CAE Healthcare Blog

Simulation helps people prepare for the moments that matter – without the risks inherent in real-life practice. But to be effective, these simulation experiences must feel as close to the real thing as possible. Why? Without realism, participants don’t take the simulation seriously, missing the opportunity for experiential learning. What’s more, they may learn the wrong things, which could result in taking the wrong actions when faced with the same situation in real life.

But how do we ensure realism in training? In a word, automation. Automated responses offer many advantages over manual control, including realistic reactions that lead to high-quality training.

For example, the aviation industry uses mathematical models to mimic real-life flight. Leveraging an actual flight deck and flight-control principles, our aviation colleagues automate how a simulated aircraft will respond when circumstances, such as weather, speed or pilot inputs, change. A stall, for example, doesn’t take place at some random point under manual control but exactly when the weather, speed and crew's actions lead to it.

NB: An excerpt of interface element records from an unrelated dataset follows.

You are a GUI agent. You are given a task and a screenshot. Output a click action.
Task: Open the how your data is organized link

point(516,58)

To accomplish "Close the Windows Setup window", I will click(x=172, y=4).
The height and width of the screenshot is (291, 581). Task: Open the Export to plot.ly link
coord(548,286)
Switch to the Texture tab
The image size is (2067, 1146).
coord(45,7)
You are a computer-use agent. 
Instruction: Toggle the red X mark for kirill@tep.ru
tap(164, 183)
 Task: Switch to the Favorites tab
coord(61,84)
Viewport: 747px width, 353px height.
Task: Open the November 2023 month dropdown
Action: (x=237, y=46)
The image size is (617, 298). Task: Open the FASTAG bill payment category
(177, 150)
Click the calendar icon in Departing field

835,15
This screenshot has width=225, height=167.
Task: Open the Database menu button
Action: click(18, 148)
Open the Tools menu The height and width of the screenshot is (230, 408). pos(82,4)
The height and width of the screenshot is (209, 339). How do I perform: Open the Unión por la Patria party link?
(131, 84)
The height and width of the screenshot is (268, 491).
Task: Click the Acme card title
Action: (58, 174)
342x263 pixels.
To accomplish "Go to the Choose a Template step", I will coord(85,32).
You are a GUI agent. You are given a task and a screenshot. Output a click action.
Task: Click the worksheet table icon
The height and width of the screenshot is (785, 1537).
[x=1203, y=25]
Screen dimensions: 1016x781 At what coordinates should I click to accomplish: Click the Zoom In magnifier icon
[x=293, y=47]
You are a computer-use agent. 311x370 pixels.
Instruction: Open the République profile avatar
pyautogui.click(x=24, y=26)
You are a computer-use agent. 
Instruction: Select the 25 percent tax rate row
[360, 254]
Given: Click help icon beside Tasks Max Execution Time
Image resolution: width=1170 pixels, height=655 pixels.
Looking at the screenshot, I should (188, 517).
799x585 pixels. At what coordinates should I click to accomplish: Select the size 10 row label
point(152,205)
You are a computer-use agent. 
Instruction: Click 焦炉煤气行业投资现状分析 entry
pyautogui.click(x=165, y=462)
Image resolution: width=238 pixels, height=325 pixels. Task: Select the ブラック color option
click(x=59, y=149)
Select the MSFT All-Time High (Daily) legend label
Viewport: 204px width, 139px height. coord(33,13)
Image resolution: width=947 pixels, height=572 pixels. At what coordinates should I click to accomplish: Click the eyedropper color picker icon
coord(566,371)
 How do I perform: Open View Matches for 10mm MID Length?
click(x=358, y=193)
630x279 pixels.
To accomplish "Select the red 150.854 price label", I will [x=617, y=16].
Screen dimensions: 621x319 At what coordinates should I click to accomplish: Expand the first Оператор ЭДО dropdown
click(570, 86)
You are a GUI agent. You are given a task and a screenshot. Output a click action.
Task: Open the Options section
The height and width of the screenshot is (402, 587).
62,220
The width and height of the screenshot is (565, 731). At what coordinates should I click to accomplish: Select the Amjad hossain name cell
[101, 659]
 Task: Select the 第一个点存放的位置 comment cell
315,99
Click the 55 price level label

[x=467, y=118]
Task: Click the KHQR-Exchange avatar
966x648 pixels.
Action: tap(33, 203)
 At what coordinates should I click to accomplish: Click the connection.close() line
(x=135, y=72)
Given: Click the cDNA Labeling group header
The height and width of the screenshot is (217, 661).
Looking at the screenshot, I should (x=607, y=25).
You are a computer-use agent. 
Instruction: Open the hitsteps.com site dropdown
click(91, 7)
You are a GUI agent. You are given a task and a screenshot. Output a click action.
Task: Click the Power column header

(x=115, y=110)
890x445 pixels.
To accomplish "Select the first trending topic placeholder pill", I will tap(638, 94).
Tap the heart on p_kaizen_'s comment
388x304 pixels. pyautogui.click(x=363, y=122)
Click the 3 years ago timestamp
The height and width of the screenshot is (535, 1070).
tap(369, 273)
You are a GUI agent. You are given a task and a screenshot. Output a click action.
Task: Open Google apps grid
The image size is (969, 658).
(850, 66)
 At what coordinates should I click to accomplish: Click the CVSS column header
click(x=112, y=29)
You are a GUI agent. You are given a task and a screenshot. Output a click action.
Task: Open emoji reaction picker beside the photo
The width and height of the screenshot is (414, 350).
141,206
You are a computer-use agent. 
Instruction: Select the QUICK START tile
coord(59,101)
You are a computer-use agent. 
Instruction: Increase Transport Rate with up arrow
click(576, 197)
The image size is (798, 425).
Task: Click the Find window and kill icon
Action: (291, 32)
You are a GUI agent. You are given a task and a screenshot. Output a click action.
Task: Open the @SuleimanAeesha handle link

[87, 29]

With this realism, pilots in training can learn what to do in real situations, without the potential subjectivity and inconsistency that can be introduced when someone manually runs the simulation.

The same holds true for healthcare, where there are scientifically sound mathematical models for the human physiology and the influences acting on it, such as medicines, equipment (e.g., ventilators) and pathologies. These automated responses enable medical staff to practice with a patient simulator that behaves the same way a real patient would - without the subjectivity or inconsistency of a technician manually manipulating responses behind the scenes. In the subsequent debriefing, the focus is on the participants’ behavior, not the quality of the simulation.

This physiological modeling is used to drive automatic, realistic patient behavior to help instructors focus on learners. For example, the presentation of anaphylaxis would automatically result in reduced vascular resistance, fluid deficiency due to plasma leakage into the tissue and increased bronchial resistance to oxygen, fluid and adrenaline administration.

Our realistic and responsive physiological model serves as the basis for multiple products, including SimSTAT, which places participants in realistic clinical situations they must address. Designed in collaboration with the American Society of Anesthesiologists, SimSTAT is used as an examination tool in the mandatory recertification of American anesthesiologists.

Since such an exam can have serious consequences if failed, a particularly high quality of simulation is required. An anonymized evaluation of participants’ performance objectively identifies areas for improvement. This CAE-led survey (about 100,000 runs and 500 million data points so far) is the largest application of automated objective performance measurement using a physiological model. This model, incidentally, drives all CAE patient simulators under the name "Maestro" and is also available as Maestro Evolve and Maestro Embody in online versions with and without an instructor.